Text for analysis:
☆ ☆ ☆ ☆ ☆

Fireflies are back. Each spring I wait for their return because they add just the right touch of charm to beautiful summer evenings. Even though the most brilliant lightning bugs are those of Asia, exhibitions staged by North America's miraculous flashing bugs are sufficiently dazzling to captivate and charm us on summer evenings. In fact, one evening last week I was so enchanted by the lightning bug performance, that I decided to do some research. The technical information that follows comes from the Encyclopedia of Insects and Arachnids, published by Crown
Lightning bugs have transparent abdominal cells under which they store the chemical luciferin. By combining oxygen with this luciferin, fireflies create a chemical reaction which results in light. The light they produce is less than 1/40 of a candle power, but on a dark night it is bright enough to attract firefly mates. From a human perspective, these dazzling little lights simply decorate our summer evenings, but to the firefly their lights are indispensable to courtship.
Every six seconds, the most common North American male firefly, photinus pyralis, flicks on his light for less than a second. Females, most of which are flightless, hide in the grass or weeds and flash their replies so males can eventually locate them. One can almost hear the nearest firefly as he zips by softly chanting, "one thousand one, one thousand two, one thousand three, one thousand four, one thousand five, one thousand six flash."
Seeing fireflies flashing everywhere puts one in mind of Malibu Beach during spring break. One thousand one, one thousand two flex muscles. One thousand one, one thousand two, smile. With both fireflies and Malibu Beach hopefuls, chemical reaction seems to be at the heart of the matter. The unsuspecting male firefly is sometimes invited to dinner by the flashes of the cannibalistic female, photuris pennysivanica, but when he arrives, he himself becomes dinner.
Artificial lights are also a danger to fireflies which are drawn to headlights and killed by onrushing cars or lured to porch lights where hungry frogs and toads can eat them. Signals that pass between beach goers during spring break may, upon occasion, also have undesirable consequences; but hopefully, mutual attractions at the beach during spring break do not have quite so dire a result as is often experienced by misguided fireflies.
Every legitimate flash of fireflies is an informative beacon bringing them closer to their desired rendezvous. So also, every fragment of information we glean about a given topic brings you or me closer to our eventual opinions. One fragment of information might look as good as another, but just like some sinister flashes by cannibalistic female fireflies may lure unsuspecting suitors toward disaster, so may unverified information lead us toward dangerously skewed opinions. Misinformation plagues our nation politically. Some folks say that Donald Trump is the best president ever; some say the worst. Such contradictions strongly suggest misinformation which leads to bad choices in politics.

☆ ☆ ☆ ☆ ☆

Data excerpt:
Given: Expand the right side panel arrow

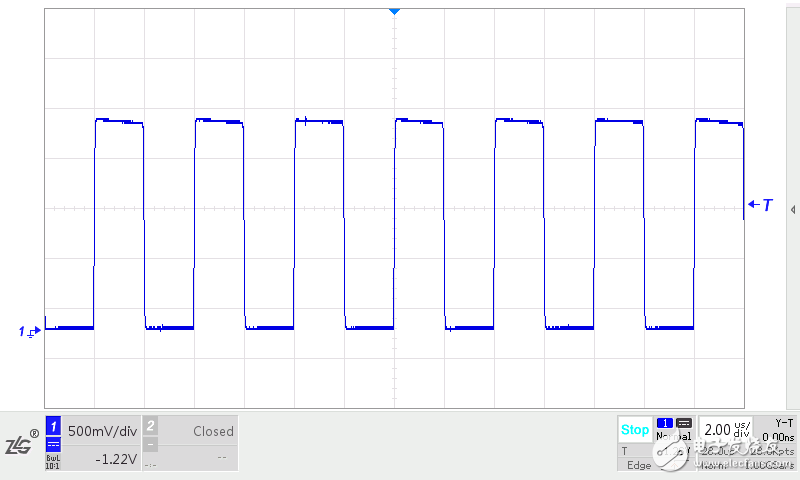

☆ ☆ ☆ ☆ ☆

Return the part of the text about fireflies from "Seeing fireflies flashing" up to and including "himself becomes dinner.", copied word for word.

Seeing fireflies flashing everywhere puts one in mind of Malibu Beach during spring break. One thousand one, one thousand two flex muscles. One thousand one, one thousand two, smile. With both fireflies and Malibu Beach hopefuls, chemical reaction seems to be at the heart of the matter. The unsuspecting male firefly is sometimes invited to dinner by the flashes of the cannibalistic female, photuris pennysivanica, but when he arrives, he himself becomes dinner.